▶ [MATERIAL SHOWN]:
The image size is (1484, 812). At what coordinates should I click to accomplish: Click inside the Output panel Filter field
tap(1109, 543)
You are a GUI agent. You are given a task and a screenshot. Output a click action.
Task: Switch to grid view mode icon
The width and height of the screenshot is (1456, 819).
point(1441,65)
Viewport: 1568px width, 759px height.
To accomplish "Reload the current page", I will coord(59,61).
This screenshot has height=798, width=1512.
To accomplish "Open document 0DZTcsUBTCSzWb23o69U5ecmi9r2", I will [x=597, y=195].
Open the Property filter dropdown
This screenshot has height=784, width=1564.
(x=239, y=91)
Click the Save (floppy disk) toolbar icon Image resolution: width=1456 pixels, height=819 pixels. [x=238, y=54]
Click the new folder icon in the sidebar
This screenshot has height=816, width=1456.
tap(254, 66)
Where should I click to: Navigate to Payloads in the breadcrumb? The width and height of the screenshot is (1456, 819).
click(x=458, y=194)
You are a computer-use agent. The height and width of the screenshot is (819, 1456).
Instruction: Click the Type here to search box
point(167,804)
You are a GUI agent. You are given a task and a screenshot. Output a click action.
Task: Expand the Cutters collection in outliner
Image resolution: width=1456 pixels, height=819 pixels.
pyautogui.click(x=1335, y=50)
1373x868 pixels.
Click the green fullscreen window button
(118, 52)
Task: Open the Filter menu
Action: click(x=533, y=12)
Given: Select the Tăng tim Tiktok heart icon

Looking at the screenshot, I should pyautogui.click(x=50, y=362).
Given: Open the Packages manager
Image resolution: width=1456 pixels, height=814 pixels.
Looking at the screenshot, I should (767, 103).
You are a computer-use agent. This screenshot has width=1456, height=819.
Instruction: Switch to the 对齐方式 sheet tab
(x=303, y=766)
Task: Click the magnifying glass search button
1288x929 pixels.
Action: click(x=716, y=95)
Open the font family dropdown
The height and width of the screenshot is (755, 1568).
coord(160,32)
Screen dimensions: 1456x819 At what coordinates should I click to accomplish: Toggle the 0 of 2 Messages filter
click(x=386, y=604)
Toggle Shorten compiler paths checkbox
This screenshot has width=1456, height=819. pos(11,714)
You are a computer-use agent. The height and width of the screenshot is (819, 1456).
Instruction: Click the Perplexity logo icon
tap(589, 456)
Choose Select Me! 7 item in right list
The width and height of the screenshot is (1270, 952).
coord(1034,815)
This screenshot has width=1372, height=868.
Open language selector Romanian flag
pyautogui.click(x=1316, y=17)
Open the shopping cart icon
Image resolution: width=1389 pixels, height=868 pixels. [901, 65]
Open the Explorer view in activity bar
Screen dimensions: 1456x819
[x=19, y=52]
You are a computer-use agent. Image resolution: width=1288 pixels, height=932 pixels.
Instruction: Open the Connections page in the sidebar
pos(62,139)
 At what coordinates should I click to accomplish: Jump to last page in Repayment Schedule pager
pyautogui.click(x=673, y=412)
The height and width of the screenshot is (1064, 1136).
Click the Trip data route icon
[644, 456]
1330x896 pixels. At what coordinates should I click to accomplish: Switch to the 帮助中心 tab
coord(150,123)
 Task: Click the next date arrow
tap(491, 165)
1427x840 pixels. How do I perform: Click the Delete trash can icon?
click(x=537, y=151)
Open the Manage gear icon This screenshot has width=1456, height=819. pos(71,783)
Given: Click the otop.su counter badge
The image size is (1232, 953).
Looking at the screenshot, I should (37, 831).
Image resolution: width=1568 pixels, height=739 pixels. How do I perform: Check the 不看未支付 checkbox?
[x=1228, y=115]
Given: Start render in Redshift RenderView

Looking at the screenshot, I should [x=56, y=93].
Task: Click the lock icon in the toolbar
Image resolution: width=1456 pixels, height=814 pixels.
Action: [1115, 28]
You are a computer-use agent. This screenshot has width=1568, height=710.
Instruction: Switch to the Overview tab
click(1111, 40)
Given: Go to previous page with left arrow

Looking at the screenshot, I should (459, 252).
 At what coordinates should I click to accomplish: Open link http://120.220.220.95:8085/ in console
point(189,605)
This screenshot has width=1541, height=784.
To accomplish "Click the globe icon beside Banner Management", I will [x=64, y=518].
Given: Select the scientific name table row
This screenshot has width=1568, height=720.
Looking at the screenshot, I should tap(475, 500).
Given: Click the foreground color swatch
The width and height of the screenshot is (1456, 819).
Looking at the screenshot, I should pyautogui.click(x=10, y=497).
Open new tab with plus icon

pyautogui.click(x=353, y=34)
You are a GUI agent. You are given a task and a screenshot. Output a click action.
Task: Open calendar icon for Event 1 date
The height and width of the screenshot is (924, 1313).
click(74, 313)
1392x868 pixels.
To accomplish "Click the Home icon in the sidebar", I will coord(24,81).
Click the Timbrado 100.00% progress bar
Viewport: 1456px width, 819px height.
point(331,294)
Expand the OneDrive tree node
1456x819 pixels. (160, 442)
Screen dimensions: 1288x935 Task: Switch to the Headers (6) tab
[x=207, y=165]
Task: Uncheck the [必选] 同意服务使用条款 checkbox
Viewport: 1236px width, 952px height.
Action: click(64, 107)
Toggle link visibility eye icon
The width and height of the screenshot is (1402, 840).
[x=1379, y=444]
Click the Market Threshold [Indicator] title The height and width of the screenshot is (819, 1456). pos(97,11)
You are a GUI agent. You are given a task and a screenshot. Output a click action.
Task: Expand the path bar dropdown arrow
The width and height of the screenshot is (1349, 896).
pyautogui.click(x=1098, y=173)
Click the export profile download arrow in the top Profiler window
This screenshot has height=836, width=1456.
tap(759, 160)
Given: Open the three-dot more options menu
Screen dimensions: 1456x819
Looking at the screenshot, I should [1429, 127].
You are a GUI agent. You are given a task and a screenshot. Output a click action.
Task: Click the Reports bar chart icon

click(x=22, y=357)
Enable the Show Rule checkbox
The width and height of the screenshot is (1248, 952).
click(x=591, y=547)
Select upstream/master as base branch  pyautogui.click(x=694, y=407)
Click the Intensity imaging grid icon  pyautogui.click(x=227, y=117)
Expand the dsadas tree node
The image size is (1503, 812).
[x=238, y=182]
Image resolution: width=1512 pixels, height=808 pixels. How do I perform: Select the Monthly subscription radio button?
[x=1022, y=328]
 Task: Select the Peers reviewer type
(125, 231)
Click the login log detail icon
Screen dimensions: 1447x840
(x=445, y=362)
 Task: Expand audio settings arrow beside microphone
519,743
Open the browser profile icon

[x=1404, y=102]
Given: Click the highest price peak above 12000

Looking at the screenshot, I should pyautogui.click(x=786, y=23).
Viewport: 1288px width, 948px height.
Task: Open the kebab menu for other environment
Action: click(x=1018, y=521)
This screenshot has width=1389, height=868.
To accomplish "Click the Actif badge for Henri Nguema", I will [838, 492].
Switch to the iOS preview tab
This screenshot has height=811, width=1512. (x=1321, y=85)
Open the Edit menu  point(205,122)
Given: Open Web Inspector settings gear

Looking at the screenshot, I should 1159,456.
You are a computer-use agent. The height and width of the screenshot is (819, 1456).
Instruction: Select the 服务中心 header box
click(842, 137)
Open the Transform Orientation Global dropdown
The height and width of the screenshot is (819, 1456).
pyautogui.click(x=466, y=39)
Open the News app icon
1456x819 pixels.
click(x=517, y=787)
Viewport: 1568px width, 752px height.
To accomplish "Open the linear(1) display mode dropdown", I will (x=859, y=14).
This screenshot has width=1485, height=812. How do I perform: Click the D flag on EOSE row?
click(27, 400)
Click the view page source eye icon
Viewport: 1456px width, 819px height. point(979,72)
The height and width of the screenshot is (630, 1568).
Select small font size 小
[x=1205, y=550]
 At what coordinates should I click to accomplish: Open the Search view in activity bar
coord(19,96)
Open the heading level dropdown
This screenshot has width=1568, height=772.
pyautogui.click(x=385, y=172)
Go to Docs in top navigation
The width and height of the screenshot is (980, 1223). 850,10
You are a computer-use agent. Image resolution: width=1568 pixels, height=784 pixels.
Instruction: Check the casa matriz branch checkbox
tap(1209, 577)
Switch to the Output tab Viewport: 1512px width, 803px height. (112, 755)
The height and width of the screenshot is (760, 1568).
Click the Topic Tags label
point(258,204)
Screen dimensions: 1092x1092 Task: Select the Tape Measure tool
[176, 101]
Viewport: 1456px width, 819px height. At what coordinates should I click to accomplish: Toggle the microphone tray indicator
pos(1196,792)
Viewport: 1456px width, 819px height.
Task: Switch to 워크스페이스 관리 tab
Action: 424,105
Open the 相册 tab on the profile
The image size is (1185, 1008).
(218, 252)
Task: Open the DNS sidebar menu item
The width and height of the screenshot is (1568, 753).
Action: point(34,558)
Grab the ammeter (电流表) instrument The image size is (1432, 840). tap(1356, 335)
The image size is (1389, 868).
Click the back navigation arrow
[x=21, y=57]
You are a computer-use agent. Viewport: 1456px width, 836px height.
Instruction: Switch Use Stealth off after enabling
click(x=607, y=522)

▶ [ACTIVITY]: Produce the lines from the top of the listing through the "This screenshot has height=798, width=1512." line exactly as they appear, with no additional output.

▶ [THE COMPLETED TASK]:
The image size is (1484, 812). At what coordinates should I click to accomplish: Click inside the Output panel Filter field
tap(1109, 543)
You are a GUI agent. You are given a task and a screenshot. Output a click action.
Task: Switch to grid view mode icon
The width and height of the screenshot is (1456, 819).
point(1441,65)
Viewport: 1568px width, 759px height.
To accomplish "Reload the current page", I will coord(59,61).
This screenshot has height=798, width=1512.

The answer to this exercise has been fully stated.